(Exercise details)
Repeat the material exactly, every line of it.

(Exercise input)
-.-.-
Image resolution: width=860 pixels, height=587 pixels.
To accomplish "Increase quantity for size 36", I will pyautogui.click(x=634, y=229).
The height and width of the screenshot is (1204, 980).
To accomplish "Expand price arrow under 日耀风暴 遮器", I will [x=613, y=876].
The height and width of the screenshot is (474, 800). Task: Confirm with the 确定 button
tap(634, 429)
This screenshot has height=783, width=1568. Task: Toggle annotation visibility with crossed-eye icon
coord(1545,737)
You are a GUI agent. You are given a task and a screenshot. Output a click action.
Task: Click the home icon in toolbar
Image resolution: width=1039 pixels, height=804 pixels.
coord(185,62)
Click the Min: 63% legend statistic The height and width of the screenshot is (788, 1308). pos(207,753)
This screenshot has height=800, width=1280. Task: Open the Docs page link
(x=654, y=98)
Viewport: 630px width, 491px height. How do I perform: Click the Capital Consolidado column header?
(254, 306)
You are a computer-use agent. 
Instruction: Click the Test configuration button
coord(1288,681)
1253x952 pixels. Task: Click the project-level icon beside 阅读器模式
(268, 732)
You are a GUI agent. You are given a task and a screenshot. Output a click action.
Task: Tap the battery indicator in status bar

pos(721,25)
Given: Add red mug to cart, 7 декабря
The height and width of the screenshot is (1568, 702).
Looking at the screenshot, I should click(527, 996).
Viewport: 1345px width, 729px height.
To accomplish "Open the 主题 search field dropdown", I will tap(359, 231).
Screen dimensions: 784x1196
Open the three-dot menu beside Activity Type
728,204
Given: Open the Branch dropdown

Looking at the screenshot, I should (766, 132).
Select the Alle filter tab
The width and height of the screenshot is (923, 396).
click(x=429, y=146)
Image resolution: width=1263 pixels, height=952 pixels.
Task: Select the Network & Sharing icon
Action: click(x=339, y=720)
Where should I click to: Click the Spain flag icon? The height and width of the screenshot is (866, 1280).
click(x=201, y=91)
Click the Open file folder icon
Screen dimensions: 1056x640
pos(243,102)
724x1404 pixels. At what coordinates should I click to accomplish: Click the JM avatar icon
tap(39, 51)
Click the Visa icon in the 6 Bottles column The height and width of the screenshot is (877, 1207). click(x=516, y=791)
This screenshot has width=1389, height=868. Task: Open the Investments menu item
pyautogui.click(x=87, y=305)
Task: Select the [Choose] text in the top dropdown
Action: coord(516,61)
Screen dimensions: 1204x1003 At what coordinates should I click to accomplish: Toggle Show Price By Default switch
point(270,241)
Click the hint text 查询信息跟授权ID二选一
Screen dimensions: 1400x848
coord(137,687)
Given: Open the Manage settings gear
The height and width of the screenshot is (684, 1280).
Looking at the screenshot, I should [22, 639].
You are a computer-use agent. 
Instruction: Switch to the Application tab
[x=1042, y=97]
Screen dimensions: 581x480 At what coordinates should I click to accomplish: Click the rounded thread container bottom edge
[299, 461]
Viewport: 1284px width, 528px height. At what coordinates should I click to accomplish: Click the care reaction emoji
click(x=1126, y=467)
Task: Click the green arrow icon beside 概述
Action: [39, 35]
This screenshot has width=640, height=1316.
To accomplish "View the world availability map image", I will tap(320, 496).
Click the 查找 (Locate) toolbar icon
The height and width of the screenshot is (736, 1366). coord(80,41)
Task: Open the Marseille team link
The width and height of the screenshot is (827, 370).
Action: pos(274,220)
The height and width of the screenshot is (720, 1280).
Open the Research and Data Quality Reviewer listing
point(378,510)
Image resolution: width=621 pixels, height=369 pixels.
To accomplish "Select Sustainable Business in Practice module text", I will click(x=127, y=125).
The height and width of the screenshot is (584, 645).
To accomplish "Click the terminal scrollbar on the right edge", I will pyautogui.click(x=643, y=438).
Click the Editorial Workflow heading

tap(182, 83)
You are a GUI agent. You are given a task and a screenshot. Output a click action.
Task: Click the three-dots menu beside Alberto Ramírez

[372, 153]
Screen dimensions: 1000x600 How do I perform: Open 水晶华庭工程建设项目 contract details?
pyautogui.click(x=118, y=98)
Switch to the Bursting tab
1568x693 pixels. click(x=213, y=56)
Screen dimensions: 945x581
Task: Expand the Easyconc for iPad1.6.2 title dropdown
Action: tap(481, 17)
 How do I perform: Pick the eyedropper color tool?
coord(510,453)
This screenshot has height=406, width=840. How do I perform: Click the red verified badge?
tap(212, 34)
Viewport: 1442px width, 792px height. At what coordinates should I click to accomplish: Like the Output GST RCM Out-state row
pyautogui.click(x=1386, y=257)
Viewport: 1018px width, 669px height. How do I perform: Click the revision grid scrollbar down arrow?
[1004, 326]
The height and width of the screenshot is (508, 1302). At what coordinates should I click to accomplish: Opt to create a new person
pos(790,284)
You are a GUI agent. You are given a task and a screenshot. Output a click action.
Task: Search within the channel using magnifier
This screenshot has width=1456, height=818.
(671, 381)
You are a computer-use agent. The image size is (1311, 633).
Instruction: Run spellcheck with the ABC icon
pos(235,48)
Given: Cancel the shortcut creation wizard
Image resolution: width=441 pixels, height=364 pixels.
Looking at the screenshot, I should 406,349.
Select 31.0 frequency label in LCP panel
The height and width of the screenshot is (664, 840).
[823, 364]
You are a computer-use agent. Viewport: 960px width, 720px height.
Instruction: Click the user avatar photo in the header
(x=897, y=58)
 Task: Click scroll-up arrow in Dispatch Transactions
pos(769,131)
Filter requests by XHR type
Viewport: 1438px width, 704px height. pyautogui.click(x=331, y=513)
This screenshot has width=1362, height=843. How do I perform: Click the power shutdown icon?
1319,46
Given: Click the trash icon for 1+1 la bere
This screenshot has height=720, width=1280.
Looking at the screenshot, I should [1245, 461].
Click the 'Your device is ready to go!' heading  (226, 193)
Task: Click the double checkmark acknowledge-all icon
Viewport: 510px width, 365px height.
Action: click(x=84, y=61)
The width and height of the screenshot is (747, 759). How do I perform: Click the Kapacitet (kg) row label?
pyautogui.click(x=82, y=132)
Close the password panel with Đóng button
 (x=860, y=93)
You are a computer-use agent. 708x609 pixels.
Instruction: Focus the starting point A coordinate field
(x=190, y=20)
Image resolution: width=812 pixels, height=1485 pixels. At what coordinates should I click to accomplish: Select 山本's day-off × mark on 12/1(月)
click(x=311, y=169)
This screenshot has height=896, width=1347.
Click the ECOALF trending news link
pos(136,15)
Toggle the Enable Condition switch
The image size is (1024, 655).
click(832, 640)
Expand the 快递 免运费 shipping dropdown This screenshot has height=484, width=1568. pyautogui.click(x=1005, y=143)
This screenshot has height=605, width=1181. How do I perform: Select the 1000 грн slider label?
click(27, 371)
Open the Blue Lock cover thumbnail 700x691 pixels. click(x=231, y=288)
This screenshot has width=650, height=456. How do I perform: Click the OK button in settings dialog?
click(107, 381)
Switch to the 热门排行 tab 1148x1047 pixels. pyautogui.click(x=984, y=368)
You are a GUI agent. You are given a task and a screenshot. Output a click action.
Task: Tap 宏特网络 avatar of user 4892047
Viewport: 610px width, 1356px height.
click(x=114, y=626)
-.-.-
(Answer for this exercise)
Image resolution: width=860 pixels, height=587 pixels.
To accomplish "Increase quantity for size 36", I will pyautogui.click(x=634, y=229).
The height and width of the screenshot is (1204, 980).
To accomplish "Expand price arrow under 日耀风暴 遮器", I will [x=613, y=876].
The height and width of the screenshot is (474, 800). Task: Confirm with the 确定 button
tap(634, 429)
This screenshot has height=783, width=1568. Task: Toggle annotation visibility with crossed-eye icon
coord(1545,737)
You are a GUI agent. You are given a task and a screenshot. Output a click action.
Task: Click the home icon in toolbar
Image resolution: width=1039 pixels, height=804 pixels.
coord(185,62)
Click the Min: 63% legend statistic The height and width of the screenshot is (788, 1308). pos(207,753)
This screenshot has height=800, width=1280. Task: Open the Docs page link
(x=654, y=98)
Viewport: 630px width, 491px height. How do I perform: Click the Capital Consolidado column header?
(254, 306)
You are a computer-use agent. 
Instruction: Click the Test configuration button
coord(1288,681)
1253x952 pixels. Task: Click the project-level icon beside 阅读器模式
(268, 732)
You are a GUI agent. You are given a task and a screenshot. Output a click action.
Task: Tap the battery indicator in status bar

pos(721,25)
Given: Add red mug to cart, 7 декабря
The height and width of the screenshot is (1568, 702).
Looking at the screenshot, I should click(527, 996).
Viewport: 1345px width, 729px height.
To accomplish "Open the 主题 search field dropdown", I will tap(359, 231).
Screen dimensions: 784x1196
Open the three-dot menu beside Activity Type
728,204
Given: Open the Branch dropdown

Looking at the screenshot, I should (766, 132).
Select the Alle filter tab
The width and height of the screenshot is (923, 396).
click(x=429, y=146)
Image resolution: width=1263 pixels, height=952 pixels.
Task: Select the Network & Sharing icon
Action: click(x=339, y=720)
Where should I click to: Click the Spain flag icon? The height and width of the screenshot is (866, 1280).
click(x=201, y=91)
Click the Open file folder icon
Screen dimensions: 1056x640
pos(243,102)
724x1404 pixels. At what coordinates should I click to accomplish: Click the JM avatar icon
tap(39, 51)
Click the Visa icon in the 6 Bottles column The height and width of the screenshot is (877, 1207). click(x=516, y=791)
This screenshot has width=1389, height=868. Task: Open the Investments menu item
pyautogui.click(x=87, y=305)
Task: Select the [Choose] text in the top dropdown
Action: coord(516,61)
Screen dimensions: 1204x1003 At what coordinates should I click to accomplish: Toggle Show Price By Default switch
point(270,241)
Click the hint text 查询信息跟授权ID二选一
Screen dimensions: 1400x848
coord(137,687)
Given: Open the Manage settings gear
The height and width of the screenshot is (684, 1280).
Looking at the screenshot, I should [22, 639].
You are a computer-use agent. 
Instruction: Switch to the Application tab
[x=1042, y=97]
Screen dimensions: 581x480 At what coordinates should I click to accomplish: Click the rounded thread container bottom edge
[299, 461]
Viewport: 1284px width, 528px height. At what coordinates should I click to accomplish: Click the care reaction emoji
click(x=1126, y=467)
Task: Click the green arrow icon beside 概述
Action: [39, 35]
This screenshot has width=640, height=1316.
To accomplish "View the world availability map image", I will tap(320, 496).
Click the 查找 (Locate) toolbar icon
The height and width of the screenshot is (736, 1366). coord(80,41)
Task: Open the Marseille team link
The width and height of the screenshot is (827, 370).
Action: pos(274,220)
The height and width of the screenshot is (720, 1280).
Open the Research and Data Quality Reviewer listing
point(378,510)
Image resolution: width=621 pixels, height=369 pixels.
To accomplish "Select Sustainable Business in Practice module text", I will click(x=127, y=125).
The height and width of the screenshot is (584, 645).
To accomplish "Click the terminal scrollbar on the right edge", I will pyautogui.click(x=643, y=438).
Click the Editorial Workflow heading

tap(182, 83)
You are a GUI agent. You are given a task and a screenshot. Output a click action.
Task: Click the three-dots menu beside Alberto Ramírez

[372, 153]
Screen dimensions: 1000x600 How do I perform: Open 水晶华庭工程建设项目 contract details?
pyautogui.click(x=118, y=98)
Switch to the Bursting tab
1568x693 pixels. click(x=213, y=56)
Screen dimensions: 945x581
Task: Expand the Easyconc for iPad1.6.2 title dropdown
Action: tap(481, 17)
 How do I perform: Pick the eyedropper color tool?
coord(510,453)
This screenshot has height=406, width=840. How do I perform: Click the red verified badge?
tap(212, 34)
Viewport: 1442px width, 792px height. At what coordinates should I click to accomplish: Like the Output GST RCM Out-state row
pyautogui.click(x=1386, y=257)
Viewport: 1018px width, 669px height. How do I perform: Click the revision grid scrollbar down arrow?
[1004, 326]
The height and width of the screenshot is (508, 1302). At what coordinates should I click to accomplish: Opt to create a new person
pos(790,284)
You are a GUI agent. You are given a task and a screenshot. Output a click action.
Task: Search within the channel using magnifier
This screenshot has width=1456, height=818.
(671, 381)
You are a computer-use agent. The image size is (1311, 633).
Instruction: Run spellcheck with the ABC icon
pos(235,48)
Given: Cancel the shortcut creation wizard
Image resolution: width=441 pixels, height=364 pixels.
Looking at the screenshot, I should 406,349.
Select 31.0 frequency label in LCP panel
The height and width of the screenshot is (664, 840).
[823, 364]
You are a computer-use agent. Viewport: 960px width, 720px height.
Instruction: Click the user avatar photo in the header
(x=897, y=58)
 Task: Click scroll-up arrow in Dispatch Transactions
pos(769,131)
Filter requests by XHR type
Viewport: 1438px width, 704px height. pyautogui.click(x=331, y=513)
This screenshot has width=1362, height=843. How do I perform: Click the power shutdown icon?
1319,46
Given: Click the trash icon for 1+1 la bere
This screenshot has height=720, width=1280.
Looking at the screenshot, I should [1245, 461].
Click the 'Your device is ready to go!' heading  (226, 193)
Task: Click the double checkmark acknowledge-all icon
Viewport: 510px width, 365px height.
Action: click(x=84, y=61)
The width and height of the screenshot is (747, 759). How do I perform: Click the Kapacitet (kg) row label?
pyautogui.click(x=82, y=132)
Close the password panel with Đóng button
 (x=860, y=93)
You are a computer-use agent. 708x609 pixels.
Instruction: Focus the starting point A coordinate field
(x=190, y=20)
Image resolution: width=812 pixels, height=1485 pixels. At what coordinates should I click to accomplish: Select 山本's day-off × mark on 12/1(月)
click(x=311, y=169)
This screenshot has height=896, width=1347.
Click the ECOALF trending news link
pos(136,15)
Toggle the Enable Condition switch
The image size is (1024, 655).
click(832, 640)
Expand the 快递 免运费 shipping dropdown This screenshot has height=484, width=1568. pyautogui.click(x=1005, y=143)
This screenshot has height=605, width=1181. How do I perform: Select the 1000 грн slider label?
click(27, 371)
Open the Blue Lock cover thumbnail 700x691 pixels. click(x=231, y=288)
This screenshot has width=650, height=456. How do I perform: Click the OK button in settings dialog?
click(107, 381)
Switch to the 热门排行 tab 1148x1047 pixels. pyautogui.click(x=984, y=368)
You are a GUI agent. You are given a task and a screenshot. Output a click action.
Task: Tap 宏特网络 avatar of user 4892047
Viewport: 610px width, 1356px height.
click(x=114, y=626)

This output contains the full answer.